In Acts 14:21, Paul’s sequence appears straightforward: he preached the gospel in a city, made many disciples, then returned to strengthen their souls. The Great Commission itself positions “make disciples” as the main verb, with going, baptizing, and teaching functioning as supporting actions. This structure suggests discipleship is the core objective, not merely one ministry activity among many. Paul recognized new believers as spiritual infants requiring intentional nurturing, not simply converts to be counted and left to grow independently.
The Paul-Timothy relationship demonstrates this investment concretely. Paul birthed Timothy spiritually through the gospel, then spent years training him through shared journeys starting from Lystra. He laid hands on Timothy, confirmed prophecies over him, taught doctrine directly, and warned against moral failure. Later, physical distance did not end the relationship. Paul’s letters to Timothy provided ongoing formation, addressing church governance, sound doctrine, and leadership challenges with specific instructions on worship and handling false teachers.
This pattern emphasized imitation and modeling. Paul urged the Philippians to follow his example and told the Corinthians to imitate him as their spiritual father. His strategy mirrored Jesus’ approach with the Twelve, investing deeply in key individuals who could reproduce what they learned.
He described his care for the Thessalonians using metaphors of a nursing mother’s gentleness and a father’s exhortation, combining tenderness with accountability. Paul understood that strengthening believers functioned like military reinforcement after initial conquest, securing spiritual gains through continuous empowerment of new or weak disciples. Jesus had established this very standard through intentional life-on-life discipleship with the Twelve, demonstrating that proximity and intimacy formed the essential conditions for authentic imitation.

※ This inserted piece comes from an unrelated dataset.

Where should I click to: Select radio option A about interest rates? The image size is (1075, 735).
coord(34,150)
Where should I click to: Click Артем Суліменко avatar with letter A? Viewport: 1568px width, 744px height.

The discipleship chain Paul envisioned—from himself to Timothy to faithful men able to teach others—aimed to produce mature ministers and spiritual sons, not isolated believers. Without such intentional succession, Paul suggested, churches risk producing actors rather than authentic ministers.
This relational model, grounded in proximity and sustained through clear objectives, presents a challenge to churches evaluating whether their current structures truly form disciples or simply manage crowds.